Client: Sony Alpha
Location: Belleville, WI, United States
Completion date: 2022
Lisa A. Frank
Lisa Frank Photography
Senior Producer, Sony Alpha Female+ Program
Sony Alpha Universe and Blue Pixel
Lisa Frank Photography
Beginning in November 2020 I traveled to 15 zoos to photograph animals in captivity with the plan of “staging” them inside the Thorne Miniature Rooms as updated natural history dioramas. This project was funded by a Sony Alpha Female+ grant.
“Captive Splendor” was created during a period in history when a global pandemic, environmental disasters, and social unrest forever altered our sense of home, health, and safety. The country was partially “locked-down” throughout the period this project was made, creating layers of meaning and unexpected narratives.
Like a cast of characters in a one-room drama, the animals interact with Mrs. Thorne’s domestic verisimilitude in ways more characteristic of humans. Part dollhouse, part theatrical set, part tableaux, the reimagined rooms juxtapose the wild with the cultivated using digital taxidermy and contemporary discomfort.
As our lives were miniaturized, so too, are the animals’ lives that I photographed.They are used as paper dolls, pasted and posed—stand-ins for humans, fixed in bygone days and controlled by human impulses.
“Captive Splendor” includes 31 of the Thorne Miniature Rooms. Over 150 species of animals are featured, the majority of which have a conservation status of “near threatened” to “critically endangered.”
I visited some of the most forward thinking zoos in America hoping to find clarity for myself about whether zoos needed to be at least partially relegated to a less enlightened era. I wrestled with my ambivalence and lack of educated wisdom. I put that conflict aside, focusing instead on my project goal of imagining and endowing the “captives” with a life beyond their cages where power and independence have been returned to them and a new narrative is written. I wanted to invite the viewer into interiors that foregrounded this complex relationship and reveal the captivity we have shared.
“Captive Splendor” also had the goal of interpreting this strange exigency of COVID-era containments and curtailments. COVID brought a disorienting narrowness into our lives for months which culturally seemed not unlike the imposed barriers that challenge wild animals’ quality of life in captivity. Expanded narrative questions filtered into my process.
Are the animals performing for our pleasure? Have the humans disappeared into apocalyptic dust? Is this an insurrection? Have they turned against us—payback a long time coming for abuses too numerous to count? No longer “cooped up” in steel-barred cages or behind concrete moats, I wanted to show them free, and moving in.

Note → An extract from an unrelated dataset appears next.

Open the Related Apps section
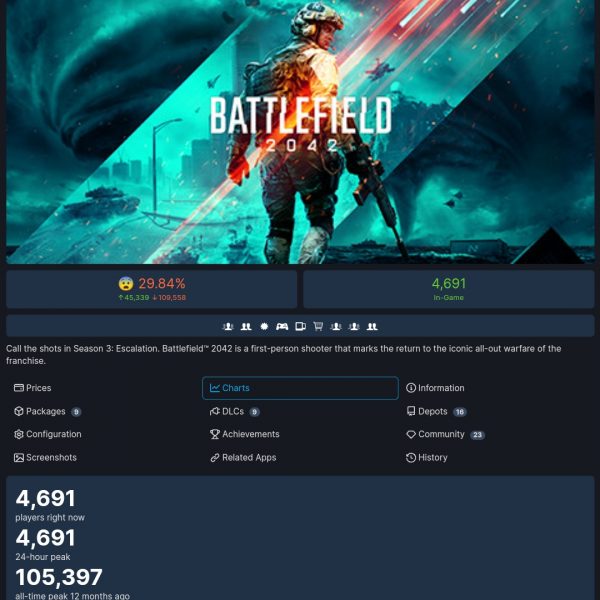Image resolution: width=600 pixels, height=600 pixels. (243, 458)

I travelled and lived in a van outfitted with enough electrical sources to power my equipment. In order to reduce health risk I chose to only photograph animals that were in outdoor exhibits. I took photos of whatever animals were available during the window of time I was present for, then moved on.

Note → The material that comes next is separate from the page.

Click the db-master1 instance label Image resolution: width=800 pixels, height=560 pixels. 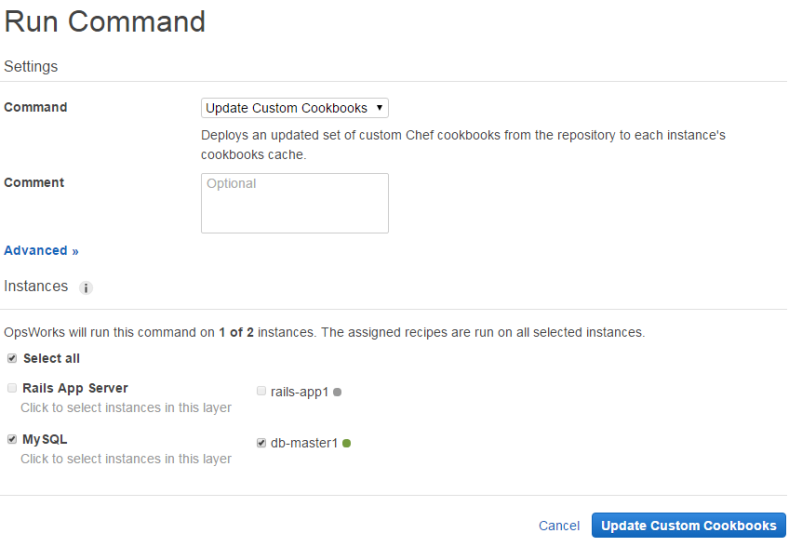(x=304, y=443)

Because of closures and new rules, I was unable to actually photograph the Thorne Rooms at the Art Institute of Chicago. I adapted low-res jpgs that were available (with a Creative Commons Zero designation). Although perfect for website use, they were not remotely at home with composited photos taken with a high resolution camera. What I appreciated about them was that they were all taken straight-on, emphasizing the connection to a proscenium theatrical set. I would not have been able to create those photos without tripods and with the glass and framing still in place. I decided to take up the low-res challenge.
I used Topaz Gigapixel AI, DeNoise AI and DXO Color Efex Pro to enlarge the .jpgs, soften their digital noise, and create painterly atmosphere. I culled through thousands of photographs that I had taken to find ones that could work perspectively. They were then cut-out and turned into Photoshop masks. Many layers of adjustments were made to create a convincing scene.

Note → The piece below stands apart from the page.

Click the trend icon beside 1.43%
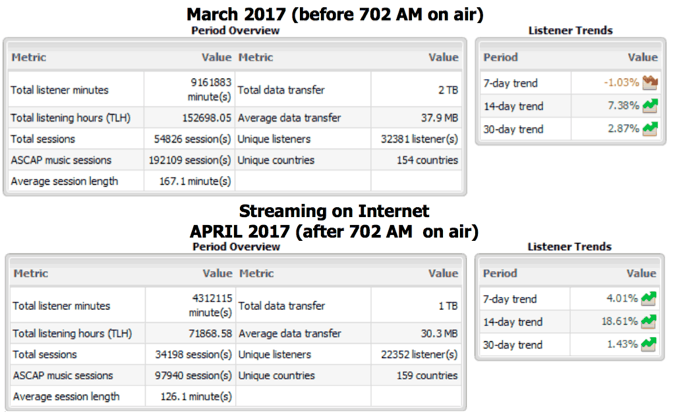The height and width of the screenshot is (412, 673). pos(649,344)
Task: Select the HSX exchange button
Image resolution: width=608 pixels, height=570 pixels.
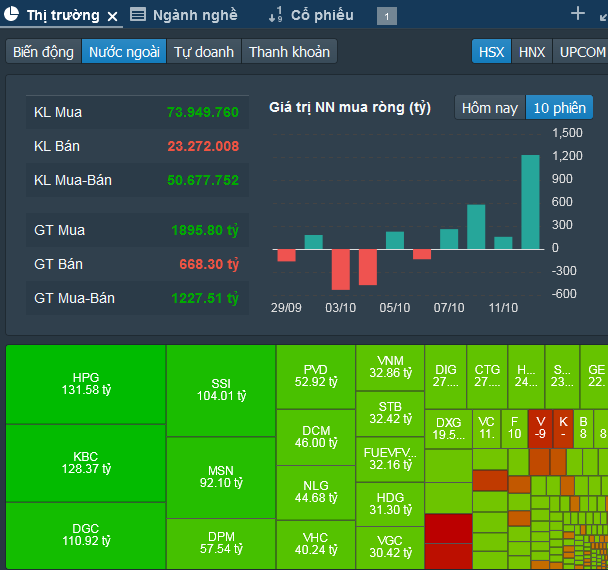Action: click(492, 52)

Between 1932 and 1940 in Chicago, Narcissa Thorne directed the construction of over 160 intricately constructed domestic interiors spanning the 13th century to circa 1940. These miniature reproductions were built at a scale of 1:12 (one inch equals one foot). The rooms were scrupulously finished using the same materials as the full sized originals they copied. Under her auspices, at least three dozen highly skilled artisans, architects, and interior designers were hired to achieve her vision, all during the Great Depression.